Traders prefer not to take sides
Unaware of the situation, Litecoin traders remained in a neutral position. According to data from the channel, the discovery rate of Litecoin on the Binance exchange was 0% as of December 17. Since it was neither positive nor negative, it did not imply any dominance between short and long positions.

Source: Santiment
In the case of its open interest, Litecoin traders appeared to have changed stance. As of December 17, 24-hour interest was mostly in decline. Data from Coinglass showed a decrease in attention to LTC on several exchanges. Therefore, Cramer’s opinion that no one was interested in the play seemed to have some justification.

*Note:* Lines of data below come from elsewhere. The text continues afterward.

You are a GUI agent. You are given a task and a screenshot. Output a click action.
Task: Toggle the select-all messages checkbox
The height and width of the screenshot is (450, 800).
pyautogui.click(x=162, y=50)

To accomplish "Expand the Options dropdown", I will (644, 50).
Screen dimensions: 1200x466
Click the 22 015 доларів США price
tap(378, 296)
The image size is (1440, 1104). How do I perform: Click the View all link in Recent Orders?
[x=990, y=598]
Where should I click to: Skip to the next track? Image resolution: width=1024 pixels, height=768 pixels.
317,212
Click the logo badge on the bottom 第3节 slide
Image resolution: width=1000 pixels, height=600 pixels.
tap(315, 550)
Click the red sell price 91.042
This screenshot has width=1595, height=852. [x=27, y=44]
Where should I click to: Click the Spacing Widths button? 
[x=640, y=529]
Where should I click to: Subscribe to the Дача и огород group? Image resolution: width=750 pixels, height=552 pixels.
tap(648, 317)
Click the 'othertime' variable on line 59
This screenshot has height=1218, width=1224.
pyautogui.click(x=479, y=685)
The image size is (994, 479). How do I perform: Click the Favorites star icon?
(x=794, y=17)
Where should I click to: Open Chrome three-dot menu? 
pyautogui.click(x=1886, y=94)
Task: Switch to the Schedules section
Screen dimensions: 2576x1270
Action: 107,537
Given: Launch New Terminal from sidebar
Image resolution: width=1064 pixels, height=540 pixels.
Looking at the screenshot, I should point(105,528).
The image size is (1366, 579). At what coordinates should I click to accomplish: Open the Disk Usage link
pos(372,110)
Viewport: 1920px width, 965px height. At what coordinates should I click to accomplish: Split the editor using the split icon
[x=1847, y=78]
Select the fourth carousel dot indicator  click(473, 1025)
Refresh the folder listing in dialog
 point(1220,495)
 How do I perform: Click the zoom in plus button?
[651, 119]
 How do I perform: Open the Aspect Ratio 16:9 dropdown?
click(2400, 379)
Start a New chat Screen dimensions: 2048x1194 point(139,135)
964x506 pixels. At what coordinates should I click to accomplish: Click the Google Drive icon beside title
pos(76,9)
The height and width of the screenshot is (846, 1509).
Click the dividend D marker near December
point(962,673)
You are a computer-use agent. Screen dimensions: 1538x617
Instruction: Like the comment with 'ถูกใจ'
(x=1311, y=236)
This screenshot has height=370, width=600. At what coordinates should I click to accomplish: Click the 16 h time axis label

Upon further assessment of traders’ activity with LTC, the Derivatives Information Portal revealed that long-short ratio was 0.95. The indicator illustrates the amount of Litecoin available for short selling versus literally sold. Also, it serves as a measure for the projected expectations of investors.
At the time of this writing, LTC short was 51.32% while long was 48.68%. Since it turned out to be a low ratio, it indicated negative investor expectations.

Source: Coinglass
Now is the season to endure
Indications of the 30-day market value to realized value (MVRV) ratio have reflected massive declines in earnings for holders since November 23. Based on Santiment data, the MVRV ratio dropped to -13.44%. This status implied that Litecoin was in a bubble territory where he did not show certainty that the value of the coin was right or not.
Through its development activity, Litecoin has remained installed in its stable state since November 25th. At the time of writing on December 17, development activity was 0.05.
Therefore, Litecoin had not added any notable upgrades to its network. Nevertheless, the current market could be a bad season to conclude whether Litecoin will be wiped out or not.